* **REQUIRED WORK**
Can you rename "Instruction" to "Command" everywhere in the lines below and give them back with nothing else changed?

Lines for locating described items:
● ● ● ● ●

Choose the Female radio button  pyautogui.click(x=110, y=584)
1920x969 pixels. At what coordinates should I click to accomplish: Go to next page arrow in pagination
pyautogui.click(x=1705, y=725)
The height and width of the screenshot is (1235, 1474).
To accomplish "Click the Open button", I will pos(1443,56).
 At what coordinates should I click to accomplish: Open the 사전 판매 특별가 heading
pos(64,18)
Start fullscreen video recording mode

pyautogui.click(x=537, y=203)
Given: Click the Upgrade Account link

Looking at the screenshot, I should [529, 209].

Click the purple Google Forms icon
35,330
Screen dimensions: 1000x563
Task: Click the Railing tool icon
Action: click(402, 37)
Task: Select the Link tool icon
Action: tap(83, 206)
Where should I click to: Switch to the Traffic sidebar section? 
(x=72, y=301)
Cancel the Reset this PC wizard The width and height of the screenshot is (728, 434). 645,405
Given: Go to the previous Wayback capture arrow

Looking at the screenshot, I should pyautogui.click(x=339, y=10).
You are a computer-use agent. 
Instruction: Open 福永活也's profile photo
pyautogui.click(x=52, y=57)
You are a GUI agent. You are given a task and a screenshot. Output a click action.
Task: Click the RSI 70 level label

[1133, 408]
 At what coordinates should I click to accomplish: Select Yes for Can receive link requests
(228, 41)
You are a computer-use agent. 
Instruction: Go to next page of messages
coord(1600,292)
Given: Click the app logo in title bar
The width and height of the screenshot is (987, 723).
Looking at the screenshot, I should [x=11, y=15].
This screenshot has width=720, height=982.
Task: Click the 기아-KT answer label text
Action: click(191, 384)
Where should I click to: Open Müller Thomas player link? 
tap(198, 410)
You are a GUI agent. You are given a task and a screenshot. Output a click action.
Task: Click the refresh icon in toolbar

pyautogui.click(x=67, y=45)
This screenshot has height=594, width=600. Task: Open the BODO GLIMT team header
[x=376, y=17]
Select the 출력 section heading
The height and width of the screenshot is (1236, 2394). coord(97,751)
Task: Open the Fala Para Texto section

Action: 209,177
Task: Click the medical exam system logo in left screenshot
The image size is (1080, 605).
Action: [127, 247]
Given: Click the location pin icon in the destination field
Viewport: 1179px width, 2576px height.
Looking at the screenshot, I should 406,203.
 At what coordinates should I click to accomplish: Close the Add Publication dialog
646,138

● ● ● ● ●

* **ANSWER TO THIS PROBLEM**
Choose the Female radio button  pyautogui.click(x=110, y=584)
1920x969 pixels. At what coordinates should I click to accomplish: Go to next page arrow in pagination
pyautogui.click(x=1705, y=725)
The height and width of the screenshot is (1235, 1474).
To accomplish "Click the Open button", I will pos(1443,56).
 At what coordinates should I click to accomplish: Open the 사전 판매 특별가 heading
pos(64,18)
Start fullscreen video recording mode

pyautogui.click(x=537, y=203)
Given: Click the Upgrade Account link

Looking at the screenshot, I should [529, 209].

Click the purple Google Forms icon
35,330
Screen dimensions: 1000x563
Task: Click the Railing tool icon
Action: click(402, 37)
Task: Select the Link tool icon
Action: tap(83, 206)
Where should I click to: Switch to the Traffic sidebar section? 
(x=72, y=301)
Cancel the Reset this PC wizard The width and height of the screenshot is (728, 434). 645,405
Given: Go to the previous Wayback capture arrow

Looking at the screenshot, I should pyautogui.click(x=339, y=10).
You are a computer-use agent. 
Command: Open 福永活也's profile photo
pyautogui.click(x=52, y=57)
You are a GUI agent. You are given a task and a screenshot. Output a click action.
Task: Click the RSI 70 level label

[1133, 408]
 At what coordinates should I click to accomplish: Select Yes for Can receive link requests
(228, 41)
You are a computer-use agent. 
Command: Go to next page of messages
coord(1600,292)
Given: Click the app logo in title bar
The width and height of the screenshot is (987, 723).
Looking at the screenshot, I should [x=11, y=15].
This screenshot has width=720, height=982.
Task: Click the 기아-KT answer label text
Action: click(191, 384)
Where should I click to: Open Müller Thomas player link? 
tap(198, 410)
You are a GUI agent. You are given a task and a screenshot. Output a click action.
Task: Click the refresh icon in toolbar

pyautogui.click(x=67, y=45)
This screenshot has height=594, width=600. Task: Open the BODO GLIMT team header
[x=376, y=17]
Select the 출력 section heading
The height and width of the screenshot is (1236, 2394). coord(97,751)
Task: Open the Fala Para Texto section

Action: 209,177
Task: Click the medical exam system logo in left screenshot
The image size is (1080, 605).
Action: [127, 247]
Given: Click the location pin icon in the destination field
Viewport: 1179px width, 2576px height.
Looking at the screenshot, I should 406,203.
 At what coordinates should I click to accomplish: Close the Add Publication dialog
646,138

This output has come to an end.